Mit Freunden zusammen zu sein war Kirill wichtig; Allerdings stützte er seine Entscheidung in erster Linie auf seine Fernlernerfahrung im letzten Frühjahr. „Ich mag kein Online-Lernen“, sagt er. „Wenn ich es brauche, kann ich mir im Unterricht helfen. Wenn ich zu Hause bin, kann ich mich zu leicht ablenken lassen.“ Obwohl er mit einem hybriden Zeitplan begann, ergriff er die Chance, als er Vollzeit zurückkehren durfte. 'Ich versuche, einen normalen Tag zu haben.'

Cristi Tursi, wissenschaftliche Direktorin des Long Beach School District, sagte, sie habe sich entschieden, ihre beiden Töchter ganztägig auf ihre örtliche Pfarrschule zurückzuschicken.
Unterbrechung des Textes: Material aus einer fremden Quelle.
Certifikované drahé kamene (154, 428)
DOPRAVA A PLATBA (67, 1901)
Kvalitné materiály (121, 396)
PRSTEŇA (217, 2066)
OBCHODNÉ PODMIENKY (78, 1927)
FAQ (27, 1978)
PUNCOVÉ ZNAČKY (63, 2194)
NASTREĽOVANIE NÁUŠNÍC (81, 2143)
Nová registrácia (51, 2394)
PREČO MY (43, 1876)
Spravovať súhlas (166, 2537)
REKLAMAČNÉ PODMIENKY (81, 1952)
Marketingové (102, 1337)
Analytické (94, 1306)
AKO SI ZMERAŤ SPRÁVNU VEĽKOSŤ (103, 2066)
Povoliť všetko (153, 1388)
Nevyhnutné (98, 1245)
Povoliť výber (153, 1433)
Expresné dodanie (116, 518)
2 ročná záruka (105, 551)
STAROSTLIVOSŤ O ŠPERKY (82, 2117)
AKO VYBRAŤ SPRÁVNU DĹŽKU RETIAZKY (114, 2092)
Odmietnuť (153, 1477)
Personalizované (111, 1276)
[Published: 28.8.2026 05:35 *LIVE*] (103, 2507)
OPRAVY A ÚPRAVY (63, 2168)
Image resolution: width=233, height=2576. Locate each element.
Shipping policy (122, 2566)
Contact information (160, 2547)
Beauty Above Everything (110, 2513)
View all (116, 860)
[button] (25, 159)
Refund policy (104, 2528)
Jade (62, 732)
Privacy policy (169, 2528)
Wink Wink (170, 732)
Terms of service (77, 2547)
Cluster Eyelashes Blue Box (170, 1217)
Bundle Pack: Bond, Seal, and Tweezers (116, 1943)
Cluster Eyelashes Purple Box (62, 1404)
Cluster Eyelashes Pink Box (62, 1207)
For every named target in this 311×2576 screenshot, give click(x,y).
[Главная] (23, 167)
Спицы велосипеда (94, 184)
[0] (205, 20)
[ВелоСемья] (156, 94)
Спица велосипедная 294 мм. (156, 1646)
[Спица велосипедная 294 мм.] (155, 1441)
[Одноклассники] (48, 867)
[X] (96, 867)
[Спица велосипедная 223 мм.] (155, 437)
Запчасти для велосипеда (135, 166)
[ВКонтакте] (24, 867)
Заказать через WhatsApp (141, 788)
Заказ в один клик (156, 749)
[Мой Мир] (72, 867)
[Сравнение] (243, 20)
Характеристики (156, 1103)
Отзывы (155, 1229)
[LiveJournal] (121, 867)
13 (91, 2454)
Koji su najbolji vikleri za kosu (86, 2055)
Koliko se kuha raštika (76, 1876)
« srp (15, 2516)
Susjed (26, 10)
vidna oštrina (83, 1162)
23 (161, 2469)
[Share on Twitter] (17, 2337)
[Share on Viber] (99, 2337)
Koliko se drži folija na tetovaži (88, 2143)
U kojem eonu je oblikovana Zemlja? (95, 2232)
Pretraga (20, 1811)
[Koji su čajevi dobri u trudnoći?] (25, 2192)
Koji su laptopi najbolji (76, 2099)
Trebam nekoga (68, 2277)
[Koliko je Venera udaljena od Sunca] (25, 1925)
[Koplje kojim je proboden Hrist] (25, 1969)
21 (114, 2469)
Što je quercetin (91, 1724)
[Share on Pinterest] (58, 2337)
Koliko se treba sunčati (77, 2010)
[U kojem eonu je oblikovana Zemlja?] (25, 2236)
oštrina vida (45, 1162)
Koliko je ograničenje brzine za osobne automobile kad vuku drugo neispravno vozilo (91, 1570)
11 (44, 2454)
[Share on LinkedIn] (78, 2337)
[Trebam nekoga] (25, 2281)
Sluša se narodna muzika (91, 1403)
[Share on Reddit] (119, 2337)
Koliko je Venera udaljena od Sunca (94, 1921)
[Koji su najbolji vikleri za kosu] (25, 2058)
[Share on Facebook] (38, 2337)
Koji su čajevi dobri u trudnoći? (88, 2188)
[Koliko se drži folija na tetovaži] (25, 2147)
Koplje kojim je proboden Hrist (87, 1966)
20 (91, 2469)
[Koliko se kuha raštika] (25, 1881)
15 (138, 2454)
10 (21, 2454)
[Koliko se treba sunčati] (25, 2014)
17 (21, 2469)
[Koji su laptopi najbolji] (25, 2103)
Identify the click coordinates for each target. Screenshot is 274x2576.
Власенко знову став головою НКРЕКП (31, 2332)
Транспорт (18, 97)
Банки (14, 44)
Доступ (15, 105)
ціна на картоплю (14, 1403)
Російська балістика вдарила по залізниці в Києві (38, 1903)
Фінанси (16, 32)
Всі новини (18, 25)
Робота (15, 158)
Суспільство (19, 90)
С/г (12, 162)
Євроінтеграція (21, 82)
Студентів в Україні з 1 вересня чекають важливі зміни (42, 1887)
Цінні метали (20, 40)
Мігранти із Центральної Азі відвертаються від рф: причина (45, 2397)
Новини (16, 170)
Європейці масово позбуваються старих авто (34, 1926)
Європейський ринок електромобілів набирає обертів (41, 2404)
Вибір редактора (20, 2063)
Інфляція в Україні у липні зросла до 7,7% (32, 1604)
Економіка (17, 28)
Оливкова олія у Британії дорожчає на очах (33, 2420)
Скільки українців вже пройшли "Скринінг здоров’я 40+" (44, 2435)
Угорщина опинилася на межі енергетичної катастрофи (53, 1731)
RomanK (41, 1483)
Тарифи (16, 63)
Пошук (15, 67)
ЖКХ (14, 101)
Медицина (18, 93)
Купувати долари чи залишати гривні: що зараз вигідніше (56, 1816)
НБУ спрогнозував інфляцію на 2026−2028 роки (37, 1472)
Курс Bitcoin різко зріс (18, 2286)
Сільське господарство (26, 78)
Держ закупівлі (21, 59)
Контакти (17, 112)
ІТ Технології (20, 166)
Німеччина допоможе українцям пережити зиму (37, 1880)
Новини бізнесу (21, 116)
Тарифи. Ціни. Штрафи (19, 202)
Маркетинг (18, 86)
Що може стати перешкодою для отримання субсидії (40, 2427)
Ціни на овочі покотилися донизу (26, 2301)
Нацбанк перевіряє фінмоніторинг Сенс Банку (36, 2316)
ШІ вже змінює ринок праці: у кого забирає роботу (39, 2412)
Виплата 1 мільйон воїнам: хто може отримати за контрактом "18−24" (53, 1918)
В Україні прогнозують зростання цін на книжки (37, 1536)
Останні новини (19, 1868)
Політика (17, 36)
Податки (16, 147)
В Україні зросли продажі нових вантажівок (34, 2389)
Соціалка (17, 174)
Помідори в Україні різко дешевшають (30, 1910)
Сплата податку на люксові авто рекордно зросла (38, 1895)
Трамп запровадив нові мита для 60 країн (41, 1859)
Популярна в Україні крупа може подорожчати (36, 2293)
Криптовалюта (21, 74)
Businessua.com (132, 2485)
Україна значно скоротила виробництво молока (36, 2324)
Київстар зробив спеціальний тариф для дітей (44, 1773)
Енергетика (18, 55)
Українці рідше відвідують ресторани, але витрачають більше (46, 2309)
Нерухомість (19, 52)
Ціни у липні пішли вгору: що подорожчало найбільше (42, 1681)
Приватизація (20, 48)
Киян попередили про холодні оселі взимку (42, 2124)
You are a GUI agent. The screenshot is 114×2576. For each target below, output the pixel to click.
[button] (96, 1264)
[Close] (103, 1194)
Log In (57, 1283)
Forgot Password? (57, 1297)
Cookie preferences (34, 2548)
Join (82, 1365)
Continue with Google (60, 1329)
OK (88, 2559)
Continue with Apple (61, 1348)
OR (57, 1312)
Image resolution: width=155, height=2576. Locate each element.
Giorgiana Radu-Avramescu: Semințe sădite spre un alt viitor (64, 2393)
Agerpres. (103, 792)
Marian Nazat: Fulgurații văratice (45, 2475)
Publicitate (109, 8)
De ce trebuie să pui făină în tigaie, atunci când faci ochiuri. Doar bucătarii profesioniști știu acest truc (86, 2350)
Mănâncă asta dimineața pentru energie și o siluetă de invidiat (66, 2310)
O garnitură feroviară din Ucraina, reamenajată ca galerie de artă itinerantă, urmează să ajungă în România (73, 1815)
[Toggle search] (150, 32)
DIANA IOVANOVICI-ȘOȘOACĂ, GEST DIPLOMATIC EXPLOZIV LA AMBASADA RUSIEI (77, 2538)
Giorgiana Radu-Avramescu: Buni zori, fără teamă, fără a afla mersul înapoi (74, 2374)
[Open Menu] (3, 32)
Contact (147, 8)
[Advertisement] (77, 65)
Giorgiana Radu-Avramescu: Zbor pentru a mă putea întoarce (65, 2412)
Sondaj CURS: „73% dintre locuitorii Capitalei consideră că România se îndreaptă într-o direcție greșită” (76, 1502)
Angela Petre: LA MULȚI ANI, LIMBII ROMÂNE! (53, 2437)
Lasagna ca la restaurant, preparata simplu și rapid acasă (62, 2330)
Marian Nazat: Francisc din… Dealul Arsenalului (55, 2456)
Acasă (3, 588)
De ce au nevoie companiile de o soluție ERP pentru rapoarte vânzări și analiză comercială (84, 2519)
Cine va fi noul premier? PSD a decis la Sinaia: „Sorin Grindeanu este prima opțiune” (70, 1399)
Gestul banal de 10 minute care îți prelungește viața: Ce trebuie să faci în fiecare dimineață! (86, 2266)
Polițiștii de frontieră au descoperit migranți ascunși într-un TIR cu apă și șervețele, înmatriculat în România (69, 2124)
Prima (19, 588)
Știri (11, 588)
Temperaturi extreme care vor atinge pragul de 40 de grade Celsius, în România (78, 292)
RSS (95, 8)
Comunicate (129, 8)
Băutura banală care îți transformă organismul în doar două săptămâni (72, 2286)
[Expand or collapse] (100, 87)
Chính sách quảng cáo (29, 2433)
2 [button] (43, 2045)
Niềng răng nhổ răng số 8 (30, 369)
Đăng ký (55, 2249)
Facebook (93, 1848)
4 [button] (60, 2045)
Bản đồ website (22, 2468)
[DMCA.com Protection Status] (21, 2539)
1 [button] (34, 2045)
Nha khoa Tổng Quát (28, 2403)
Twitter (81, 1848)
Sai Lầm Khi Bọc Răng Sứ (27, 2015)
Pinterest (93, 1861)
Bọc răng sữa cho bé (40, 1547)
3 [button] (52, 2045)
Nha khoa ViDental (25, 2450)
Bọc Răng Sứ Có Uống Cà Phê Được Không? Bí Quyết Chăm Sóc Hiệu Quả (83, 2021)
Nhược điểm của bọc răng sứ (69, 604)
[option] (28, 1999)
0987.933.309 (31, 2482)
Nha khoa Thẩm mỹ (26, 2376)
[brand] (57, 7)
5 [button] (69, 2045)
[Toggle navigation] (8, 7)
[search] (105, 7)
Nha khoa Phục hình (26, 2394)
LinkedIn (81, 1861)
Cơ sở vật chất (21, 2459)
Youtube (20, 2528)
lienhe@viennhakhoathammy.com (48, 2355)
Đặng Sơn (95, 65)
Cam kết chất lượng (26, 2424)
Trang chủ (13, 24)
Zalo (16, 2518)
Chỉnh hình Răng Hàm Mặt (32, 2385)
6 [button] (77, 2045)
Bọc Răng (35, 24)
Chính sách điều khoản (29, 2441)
Sie sagte mir, dass sie dies trotz „Angst und Besorgnis“ getan habe. „Long Beach hat Richtlinien für Bezirksverwaltungen, aber ich werde trotzdem in jeder Schule sein, daher machte es keinen Sinn, meine eigenen Kinder zu Hause zu behalten“, sagte sie. „Wir sind eine gesunde Familie. Wir sind zuversichtlich, dass es uns am Ende gut gehen würde, wenn wir das Virus bekommen würden.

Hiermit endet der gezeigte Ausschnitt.